__YOUR OBJECTIVE__: Copy the lines of the records word for word, starting with the line that contains "Italian (367, 670)" and ending with the line that contains "Thy is located at coordinates (587, 1609).", with both of those lines included.

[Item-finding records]
----
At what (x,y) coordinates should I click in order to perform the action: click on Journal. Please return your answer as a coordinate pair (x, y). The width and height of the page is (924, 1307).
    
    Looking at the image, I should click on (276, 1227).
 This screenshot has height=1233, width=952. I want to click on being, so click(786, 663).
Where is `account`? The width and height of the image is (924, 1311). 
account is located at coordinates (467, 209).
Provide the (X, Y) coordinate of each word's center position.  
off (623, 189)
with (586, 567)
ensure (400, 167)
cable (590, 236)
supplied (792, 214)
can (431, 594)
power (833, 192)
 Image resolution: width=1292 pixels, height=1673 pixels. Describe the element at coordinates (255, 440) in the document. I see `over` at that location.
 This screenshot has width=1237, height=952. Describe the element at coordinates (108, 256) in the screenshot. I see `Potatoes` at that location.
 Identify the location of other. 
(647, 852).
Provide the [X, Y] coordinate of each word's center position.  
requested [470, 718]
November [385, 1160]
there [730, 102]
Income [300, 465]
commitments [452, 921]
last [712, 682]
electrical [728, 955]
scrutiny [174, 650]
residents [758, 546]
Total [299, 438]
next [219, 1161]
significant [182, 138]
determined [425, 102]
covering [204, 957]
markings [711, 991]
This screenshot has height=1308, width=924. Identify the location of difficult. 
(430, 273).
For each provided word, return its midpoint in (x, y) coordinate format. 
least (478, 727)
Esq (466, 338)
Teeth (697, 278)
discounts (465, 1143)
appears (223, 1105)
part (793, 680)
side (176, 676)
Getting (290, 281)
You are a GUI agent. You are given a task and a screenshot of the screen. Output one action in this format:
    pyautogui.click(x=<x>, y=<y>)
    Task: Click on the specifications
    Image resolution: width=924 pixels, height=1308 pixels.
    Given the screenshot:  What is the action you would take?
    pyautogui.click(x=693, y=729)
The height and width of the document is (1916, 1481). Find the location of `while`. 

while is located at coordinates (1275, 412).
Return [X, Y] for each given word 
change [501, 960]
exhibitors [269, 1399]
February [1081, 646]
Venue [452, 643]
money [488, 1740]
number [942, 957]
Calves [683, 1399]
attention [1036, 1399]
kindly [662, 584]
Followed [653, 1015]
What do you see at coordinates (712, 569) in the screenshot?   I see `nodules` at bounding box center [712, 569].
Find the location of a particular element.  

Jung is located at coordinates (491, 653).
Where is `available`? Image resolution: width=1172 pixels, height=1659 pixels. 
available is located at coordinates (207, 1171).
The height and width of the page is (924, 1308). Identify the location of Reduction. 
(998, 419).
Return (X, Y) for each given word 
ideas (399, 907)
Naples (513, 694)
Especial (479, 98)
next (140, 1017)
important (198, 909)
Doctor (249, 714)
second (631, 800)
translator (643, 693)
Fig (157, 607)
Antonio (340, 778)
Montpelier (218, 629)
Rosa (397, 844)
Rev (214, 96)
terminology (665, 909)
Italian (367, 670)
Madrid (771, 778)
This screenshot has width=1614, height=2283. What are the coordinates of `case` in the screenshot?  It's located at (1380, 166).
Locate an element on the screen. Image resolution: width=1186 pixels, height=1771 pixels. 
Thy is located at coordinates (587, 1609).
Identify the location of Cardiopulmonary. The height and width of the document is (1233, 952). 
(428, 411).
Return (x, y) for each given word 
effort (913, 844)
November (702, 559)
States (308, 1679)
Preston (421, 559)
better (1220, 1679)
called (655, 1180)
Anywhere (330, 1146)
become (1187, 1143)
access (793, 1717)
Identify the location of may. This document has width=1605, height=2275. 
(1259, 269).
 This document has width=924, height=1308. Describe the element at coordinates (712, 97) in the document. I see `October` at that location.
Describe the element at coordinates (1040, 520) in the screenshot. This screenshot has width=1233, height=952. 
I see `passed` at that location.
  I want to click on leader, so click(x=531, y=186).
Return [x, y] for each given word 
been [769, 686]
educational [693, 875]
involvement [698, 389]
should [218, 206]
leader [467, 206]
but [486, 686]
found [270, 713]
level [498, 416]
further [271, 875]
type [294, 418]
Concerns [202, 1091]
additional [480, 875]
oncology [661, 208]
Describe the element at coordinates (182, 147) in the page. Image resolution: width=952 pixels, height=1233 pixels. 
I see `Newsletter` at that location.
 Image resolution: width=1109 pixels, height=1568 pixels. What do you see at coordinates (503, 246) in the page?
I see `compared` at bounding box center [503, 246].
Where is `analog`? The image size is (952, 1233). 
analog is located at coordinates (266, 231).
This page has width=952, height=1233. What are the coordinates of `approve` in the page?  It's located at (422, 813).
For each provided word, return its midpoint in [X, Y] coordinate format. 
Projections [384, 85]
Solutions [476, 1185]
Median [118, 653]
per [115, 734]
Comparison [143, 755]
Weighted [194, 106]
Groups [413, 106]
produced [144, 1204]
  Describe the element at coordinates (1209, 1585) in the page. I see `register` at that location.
----
__SOLVED PROBLEM__:
Italian (367, 670)
Madrid (771, 778)
This screenshot has width=1614, height=2283. What are the coordinates of `case` in the screenshot?  It's located at (1380, 166).
Locate an element on the screen. Image resolution: width=1186 pixels, height=1771 pixels. 
Thy is located at coordinates (587, 1609).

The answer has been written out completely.